§ **STATED PROBLEM**
From the comment thread on racism and religion below, write out word for word the part that starts with the words containing "The conservative evangelicals" and ends with "Kevin said...".

§ **EXCERPT TO READ**
____________________
John B. Moore said...

Two big differences between racism and anti-religiosity:

a) People can't change their race, but they can change their religion. It's absurd to tell someone they shouldn't be black, but it makes sense to say they shouldn't be Christian.

b) People don't harm others due to being a particular race, but people do harm others due to their religion. Thus, anti-religious statements are like saying "stop the violence," whereas racist statements are just absurd and meaningless.

Jim S. said...

a) So you could change your religious beliefs? You could choose to believe that Jesus rose from the dead and is God incarnate? What are the limits here? Can you choose to believe you had eggs for breakfast when you remember having cereal?

b) This sounds like you're saying that racism has never played a role in harming others. I'm sure you mean something else.

I just realized I won't be online to continue the discussion. My apologies for throwing a bomb in the room and then walking away.

John B. Moore said...

a) Yes, people can certainly change their religious beliefs. Me too. It's not that people just flippantly choose to believe something, though. It's that people can learn things that change their assessment of what's probable.

b) Racism harms people, but race itself does not.

Joseph Hinman (Metacrock) said...

The conservative evangelicals have ceased to be a force for cultural transformation and have transformed the gospel into a reflection of cultural value from the American south.The seeds of this formation were sown way back in the 70s.

From Gospel to Culture war

Kevin said...

John,

a) There are certain cultural issues in which I think the progressive position is literally insane, yet I'm called a bigot for disagreeing, and in some cases could potentially lose my job for disagreeing. Is that fair, despite the fact that no amount of justification on their part has been able to change my mind that what they advocate flies in the face of reality? There is no amount of indoctrination that would sway me to those positions, based upon overwhelming evidence to the contrary, so one could say that there are certain political or religious beliefs that are not something I choose or can help but accept as true. Thus, is it fair to attack me for believing what looks to be obvious and seems to have no counter-argument?

b) Religion does not harm anyone. Desire to impose one's beliefs on others does harm others, which is why ideologically-based violence transcends theism and atheism. If there was one value that should be pushed onto students from kindergarten through college in the West, it should be "Simply because someone disagrees with you does not make them a menace.
The desire to force their beliefs or values onto others is what makes one a menace." We now have leftists in college DEMANDING segregation so they can have their "safe spaces" from whites, straight people, men, conservatives, whatever the case may be, and that is abhorrent and pathetic. Inability to accept differing beliefs, opinions, or even demographic features is the danger, not religion.

Joseph Hinman (Metacrock) said...

why do you think there's one specific position that is "the progressive position?"

Jimmy S. M. said...

Do you really take "faith-head" to be as insulting as "nigger"? It sounds more like calling someone a "silly-billy" to me..

Joseph Hinman (Metacrock) said...

I have never heard that one,I always thought Xian was insulting. I think there's a huge difference in the black experience and the experience of christian apologists on the net. I agree there is a new atheistic hate group. I was the first to call it that in my blog Atheist watch. that still does not make the two experiences analogous. I did not grow up being discriminated against for my faith but was always part of the majority except when I was an atheist.
____________________
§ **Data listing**
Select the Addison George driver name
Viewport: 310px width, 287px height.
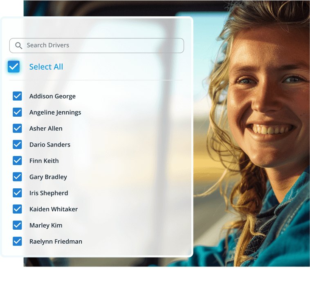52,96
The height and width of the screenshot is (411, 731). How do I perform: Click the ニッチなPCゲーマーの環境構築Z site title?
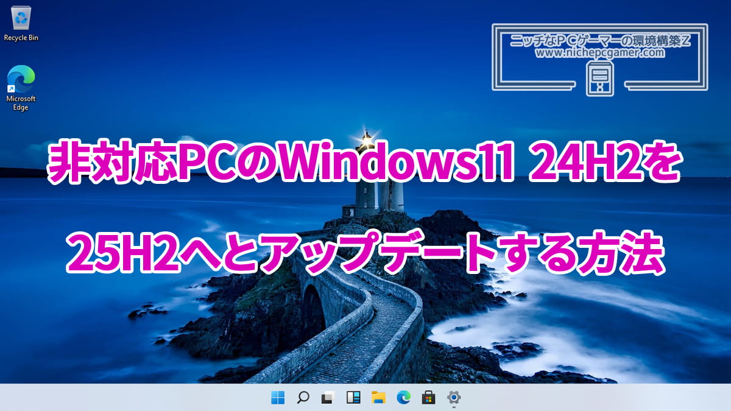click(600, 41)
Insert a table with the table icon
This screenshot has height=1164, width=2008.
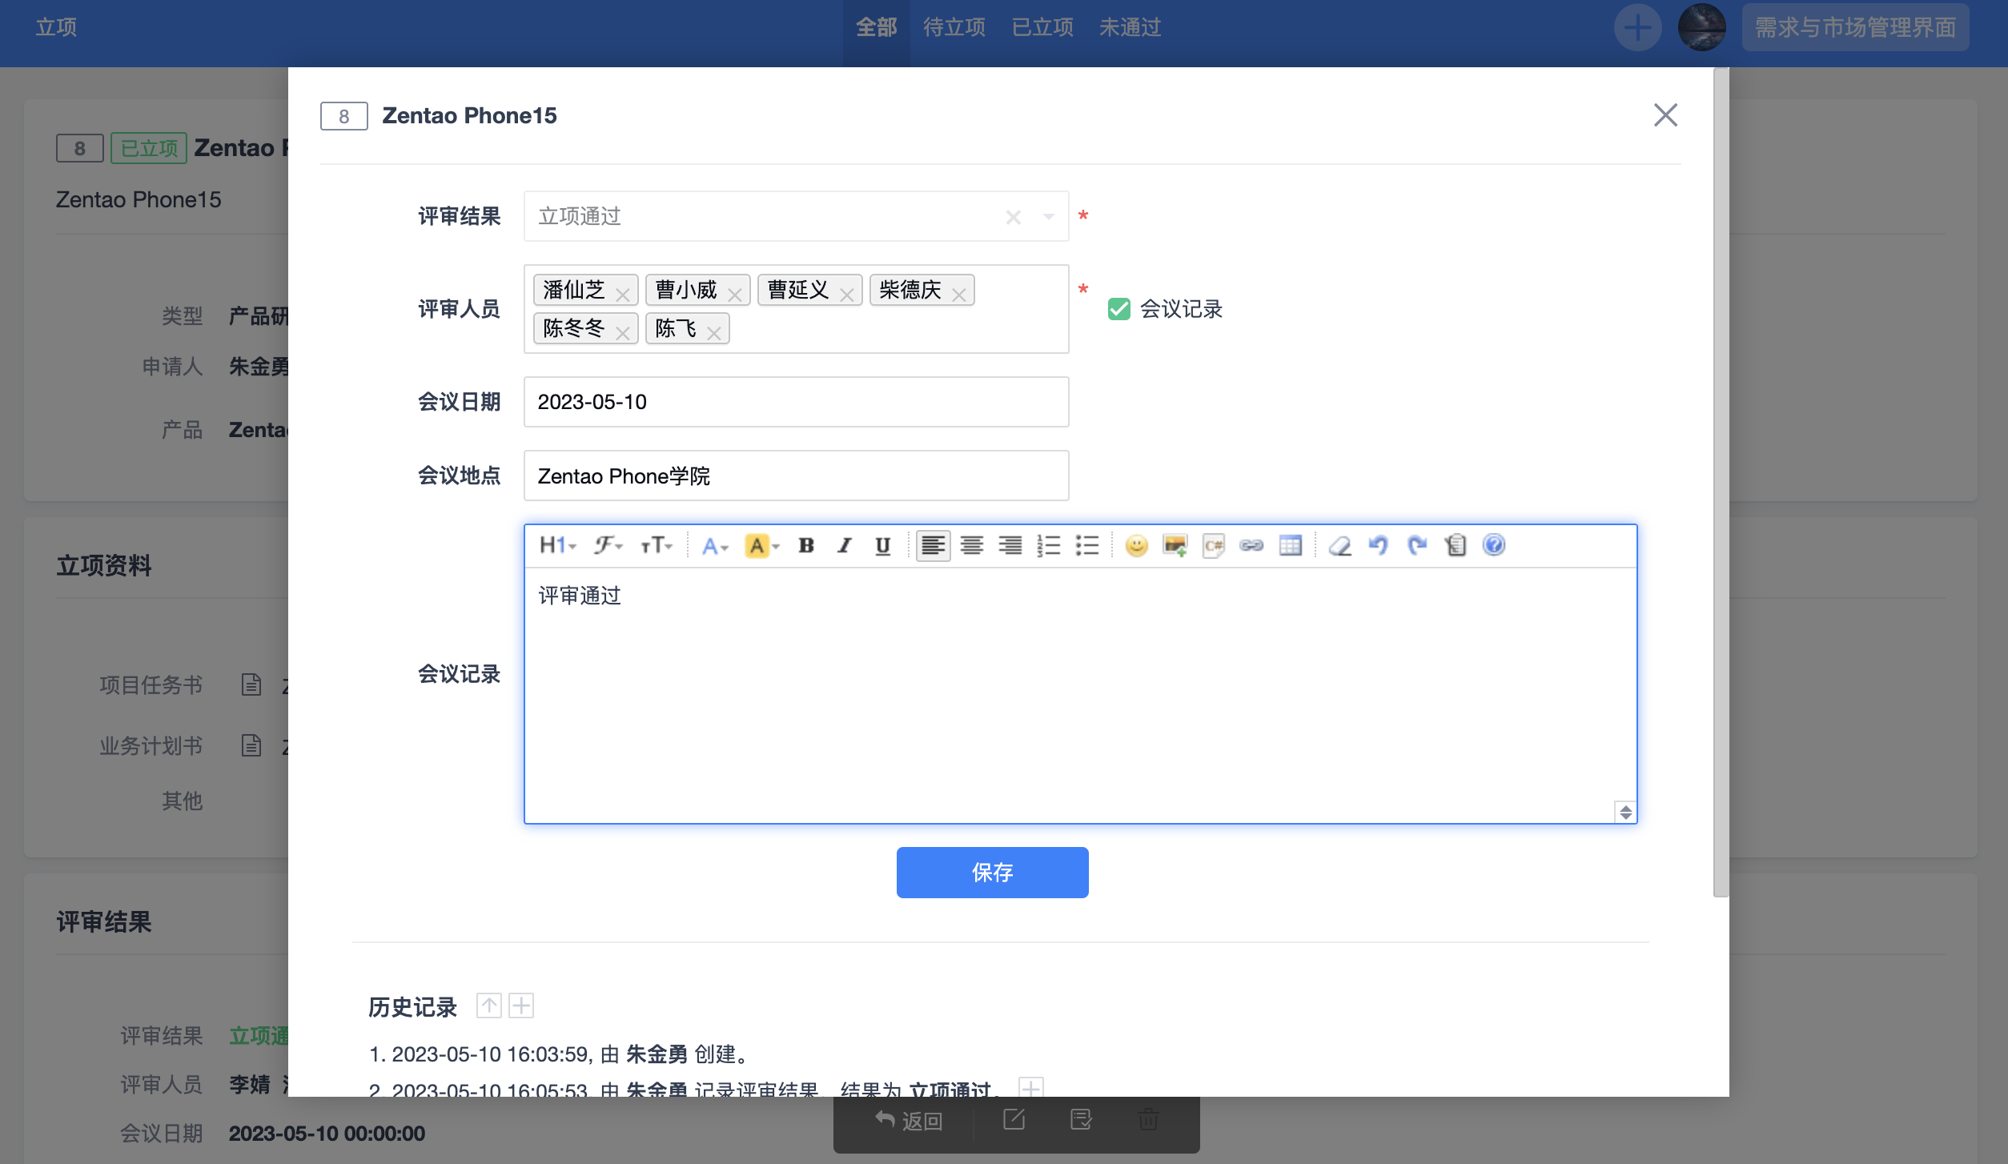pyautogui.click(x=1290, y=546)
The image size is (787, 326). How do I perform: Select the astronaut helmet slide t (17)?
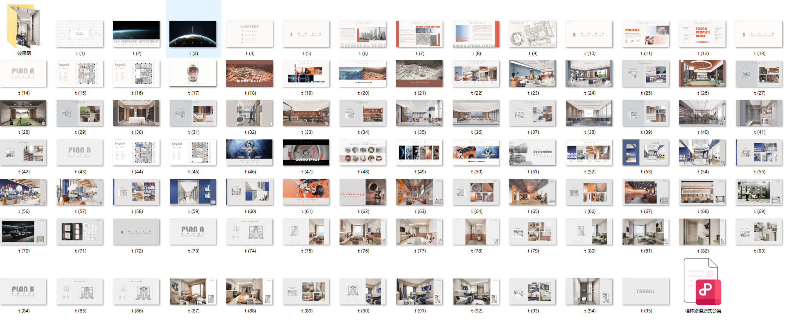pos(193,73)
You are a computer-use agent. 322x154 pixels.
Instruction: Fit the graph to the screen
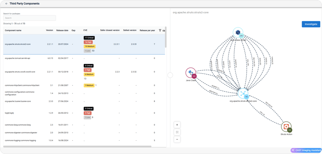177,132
____________________
§ **SOLUTION TO THIS TASK**
The conservative evangelicals have ceased to be a force for cultural transformation and have transformed the gospel into a reflection of cultural value from the American south.The seeds of this formation were sown way back in the 70s.

From Gospel to Culture war

Kevin said...